Saturday, November 8, 2014

How to Make Mountains

I shot just after the sun went down today, which gave beautiful colors, but horribly flat light. It was especially hazy and cloudy over the went horizon, and so the mountains off in the distance were flat as a burnt pancake run over by a steamroller driven by a elephant that has eaten nothing but Big Macs and hasn't worked out in years.

Here's what it looked like:



It's pretty, but not that interesting in my opinion. The purple touch is really nice, but there's no black, and there's no white! So sad, that needed to change.

First, in Lr I put the contrast, shadows, and clarity sliders all the way up...yes, I did that. :O Then I put the highlights all the way down, the whites up a lot, and the blacks down quite a bit. Basically, I pulled as much contrast out of this as I possibly could. Quite scary really, what I did. Degrading the image quality probably quite a lot with all the edits and adjustments. But some times that's okay.

With the contrast fixed, there was still something not quite right. I think that I needed some selective focus, so into Ps I went. There's some tilt-shift filters in Ps (that don't actually do what tilt's or shift actually do), but they do a nice little job at blurring things. I feathered the blur transitions quite a bit, so that the transition from in focus to out of focus was very gradual, and not that distracting to the viewer.

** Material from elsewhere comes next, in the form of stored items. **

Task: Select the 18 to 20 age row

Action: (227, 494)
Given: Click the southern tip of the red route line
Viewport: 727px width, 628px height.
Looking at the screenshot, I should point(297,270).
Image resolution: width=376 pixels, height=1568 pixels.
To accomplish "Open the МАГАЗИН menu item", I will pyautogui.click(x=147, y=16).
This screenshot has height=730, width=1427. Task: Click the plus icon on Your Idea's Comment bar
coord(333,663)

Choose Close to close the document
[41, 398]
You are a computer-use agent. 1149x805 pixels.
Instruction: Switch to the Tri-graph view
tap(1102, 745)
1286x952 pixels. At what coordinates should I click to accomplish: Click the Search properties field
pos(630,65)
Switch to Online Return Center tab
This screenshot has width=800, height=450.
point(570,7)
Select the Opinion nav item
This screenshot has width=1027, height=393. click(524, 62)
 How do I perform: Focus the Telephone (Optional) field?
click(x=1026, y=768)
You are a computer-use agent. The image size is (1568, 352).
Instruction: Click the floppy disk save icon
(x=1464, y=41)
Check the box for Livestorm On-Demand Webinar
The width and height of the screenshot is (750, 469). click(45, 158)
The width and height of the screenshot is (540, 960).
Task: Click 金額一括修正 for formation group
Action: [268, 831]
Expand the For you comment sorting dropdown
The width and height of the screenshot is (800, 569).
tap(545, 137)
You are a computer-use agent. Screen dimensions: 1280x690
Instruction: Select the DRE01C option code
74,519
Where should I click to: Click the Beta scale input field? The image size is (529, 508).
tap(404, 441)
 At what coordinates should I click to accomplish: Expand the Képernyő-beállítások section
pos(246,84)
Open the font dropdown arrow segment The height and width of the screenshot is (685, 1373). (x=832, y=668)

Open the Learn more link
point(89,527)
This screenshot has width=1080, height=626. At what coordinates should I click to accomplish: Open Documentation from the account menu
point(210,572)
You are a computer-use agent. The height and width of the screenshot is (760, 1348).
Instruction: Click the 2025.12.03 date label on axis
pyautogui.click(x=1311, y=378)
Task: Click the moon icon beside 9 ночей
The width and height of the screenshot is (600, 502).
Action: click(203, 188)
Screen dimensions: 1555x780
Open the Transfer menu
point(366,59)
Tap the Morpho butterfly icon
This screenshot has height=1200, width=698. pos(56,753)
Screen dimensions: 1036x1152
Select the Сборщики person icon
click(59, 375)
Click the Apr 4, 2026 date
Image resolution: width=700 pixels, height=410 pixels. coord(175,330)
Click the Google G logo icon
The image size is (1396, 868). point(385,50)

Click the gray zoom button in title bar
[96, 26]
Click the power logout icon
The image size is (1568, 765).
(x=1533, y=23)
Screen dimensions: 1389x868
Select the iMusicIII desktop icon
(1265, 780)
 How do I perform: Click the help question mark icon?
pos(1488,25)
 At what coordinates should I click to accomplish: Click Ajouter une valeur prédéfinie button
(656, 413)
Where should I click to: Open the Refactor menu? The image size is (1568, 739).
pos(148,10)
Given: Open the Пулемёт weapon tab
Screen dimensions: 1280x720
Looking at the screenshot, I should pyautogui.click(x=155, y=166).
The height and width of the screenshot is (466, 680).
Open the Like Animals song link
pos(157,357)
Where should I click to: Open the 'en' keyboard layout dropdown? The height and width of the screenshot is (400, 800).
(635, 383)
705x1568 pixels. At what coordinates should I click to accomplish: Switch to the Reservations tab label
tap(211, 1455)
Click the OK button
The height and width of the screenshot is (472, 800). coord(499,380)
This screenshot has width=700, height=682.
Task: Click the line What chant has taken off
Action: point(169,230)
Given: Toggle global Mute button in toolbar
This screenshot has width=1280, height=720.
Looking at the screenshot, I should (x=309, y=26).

But that's a bit cliche now, with all the iPhone photography, so I added and iris blur too. Why they called it that I don't really know, but it's just a circular blur.

Note: people at Adobe really do know what they're doing as far as what actual tilt's and shifts and all those camera movements do, it's just not possible to do it digitally...yet. Blurring parts of the image just look similar enough to most people, and its a useful tool.

Anyway, I combined the two blur's with some layer masks. I put the mountain in the background in focus, as well last the hill in the middle, and the rest of the frame just sort of fell out of focus with out you really noticing. The focus is not supposed to be the main focus of the photo, it's just an element that helps you as the view look at what I want you to look at. It's a tool for manipulating you, making you look at what I want you to look at. making you think what I want you to think. Give me money..

So here's the layer mask I used on the tilt shift blur. The iris blur was very slight, and just around the out side edges of the frame.



See you tomorrow!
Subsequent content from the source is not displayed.